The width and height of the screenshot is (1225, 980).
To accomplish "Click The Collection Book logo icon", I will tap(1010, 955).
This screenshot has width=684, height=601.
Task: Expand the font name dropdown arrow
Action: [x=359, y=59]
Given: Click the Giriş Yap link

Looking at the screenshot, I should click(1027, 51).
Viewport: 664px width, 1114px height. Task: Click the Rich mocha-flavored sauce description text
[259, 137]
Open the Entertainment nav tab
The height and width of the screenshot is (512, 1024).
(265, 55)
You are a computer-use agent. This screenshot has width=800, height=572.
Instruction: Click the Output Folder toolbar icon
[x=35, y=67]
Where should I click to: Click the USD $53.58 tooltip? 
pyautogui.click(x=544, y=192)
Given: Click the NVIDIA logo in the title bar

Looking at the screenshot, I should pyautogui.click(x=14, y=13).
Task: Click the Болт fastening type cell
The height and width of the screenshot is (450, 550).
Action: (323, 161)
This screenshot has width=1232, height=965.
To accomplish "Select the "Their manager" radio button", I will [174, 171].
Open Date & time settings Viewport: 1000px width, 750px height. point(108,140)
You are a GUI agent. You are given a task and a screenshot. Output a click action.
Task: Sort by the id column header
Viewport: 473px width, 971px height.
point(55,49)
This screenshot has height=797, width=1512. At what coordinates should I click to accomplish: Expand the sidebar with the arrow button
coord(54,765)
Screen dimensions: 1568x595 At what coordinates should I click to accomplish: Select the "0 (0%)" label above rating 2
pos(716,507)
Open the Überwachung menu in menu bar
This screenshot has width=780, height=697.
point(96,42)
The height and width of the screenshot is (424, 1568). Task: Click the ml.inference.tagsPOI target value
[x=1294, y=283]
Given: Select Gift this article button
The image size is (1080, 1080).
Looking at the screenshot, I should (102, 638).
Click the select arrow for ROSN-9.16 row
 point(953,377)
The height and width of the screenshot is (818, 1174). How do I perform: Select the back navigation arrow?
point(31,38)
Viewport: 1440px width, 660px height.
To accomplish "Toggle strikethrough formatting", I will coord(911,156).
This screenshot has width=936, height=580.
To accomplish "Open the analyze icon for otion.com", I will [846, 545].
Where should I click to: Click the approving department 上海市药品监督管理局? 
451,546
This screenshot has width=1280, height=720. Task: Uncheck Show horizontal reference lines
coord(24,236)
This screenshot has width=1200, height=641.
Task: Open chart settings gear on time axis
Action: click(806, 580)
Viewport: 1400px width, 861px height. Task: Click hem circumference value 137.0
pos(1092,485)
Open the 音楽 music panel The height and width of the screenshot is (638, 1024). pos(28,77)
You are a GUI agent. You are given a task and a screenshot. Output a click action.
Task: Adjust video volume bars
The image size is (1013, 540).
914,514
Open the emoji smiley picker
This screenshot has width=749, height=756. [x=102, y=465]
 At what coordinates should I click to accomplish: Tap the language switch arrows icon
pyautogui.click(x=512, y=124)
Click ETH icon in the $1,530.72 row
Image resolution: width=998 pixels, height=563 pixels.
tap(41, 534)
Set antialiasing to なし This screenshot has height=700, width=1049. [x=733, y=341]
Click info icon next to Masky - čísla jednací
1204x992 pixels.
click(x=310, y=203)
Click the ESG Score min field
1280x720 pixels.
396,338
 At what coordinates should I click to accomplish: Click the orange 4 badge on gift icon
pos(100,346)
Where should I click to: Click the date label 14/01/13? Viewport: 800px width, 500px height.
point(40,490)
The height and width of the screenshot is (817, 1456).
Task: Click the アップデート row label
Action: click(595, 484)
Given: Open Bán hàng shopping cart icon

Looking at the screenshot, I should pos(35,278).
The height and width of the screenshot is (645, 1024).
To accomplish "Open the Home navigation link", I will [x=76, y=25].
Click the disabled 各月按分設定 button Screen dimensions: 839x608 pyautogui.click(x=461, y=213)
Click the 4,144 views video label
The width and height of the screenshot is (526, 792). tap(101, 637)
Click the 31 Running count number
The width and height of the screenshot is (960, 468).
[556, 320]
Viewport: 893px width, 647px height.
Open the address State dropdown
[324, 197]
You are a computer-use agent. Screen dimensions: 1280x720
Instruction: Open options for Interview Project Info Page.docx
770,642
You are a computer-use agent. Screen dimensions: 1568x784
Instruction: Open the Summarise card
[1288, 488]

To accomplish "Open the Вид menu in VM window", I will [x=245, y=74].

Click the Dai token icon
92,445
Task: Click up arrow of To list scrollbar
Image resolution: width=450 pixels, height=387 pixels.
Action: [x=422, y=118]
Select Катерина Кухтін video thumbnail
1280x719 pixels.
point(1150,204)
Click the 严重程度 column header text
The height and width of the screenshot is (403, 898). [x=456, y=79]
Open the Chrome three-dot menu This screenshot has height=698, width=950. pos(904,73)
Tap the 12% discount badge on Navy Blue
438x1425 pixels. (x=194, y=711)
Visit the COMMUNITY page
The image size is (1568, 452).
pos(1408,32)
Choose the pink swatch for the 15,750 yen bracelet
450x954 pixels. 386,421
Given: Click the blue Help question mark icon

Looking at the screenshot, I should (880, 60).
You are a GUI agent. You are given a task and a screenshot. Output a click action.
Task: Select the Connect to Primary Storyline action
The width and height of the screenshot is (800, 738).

=====

Problem to work on:
Reproduce each line of the records in which the word "computer" appears.

Response:
You are a computer-use agent. This screenshot has width=800, height=572.
You are a computer-use agent. Screen dimensions: 1280x720
You are a computer-use agent. Screen dimensions: 1568x784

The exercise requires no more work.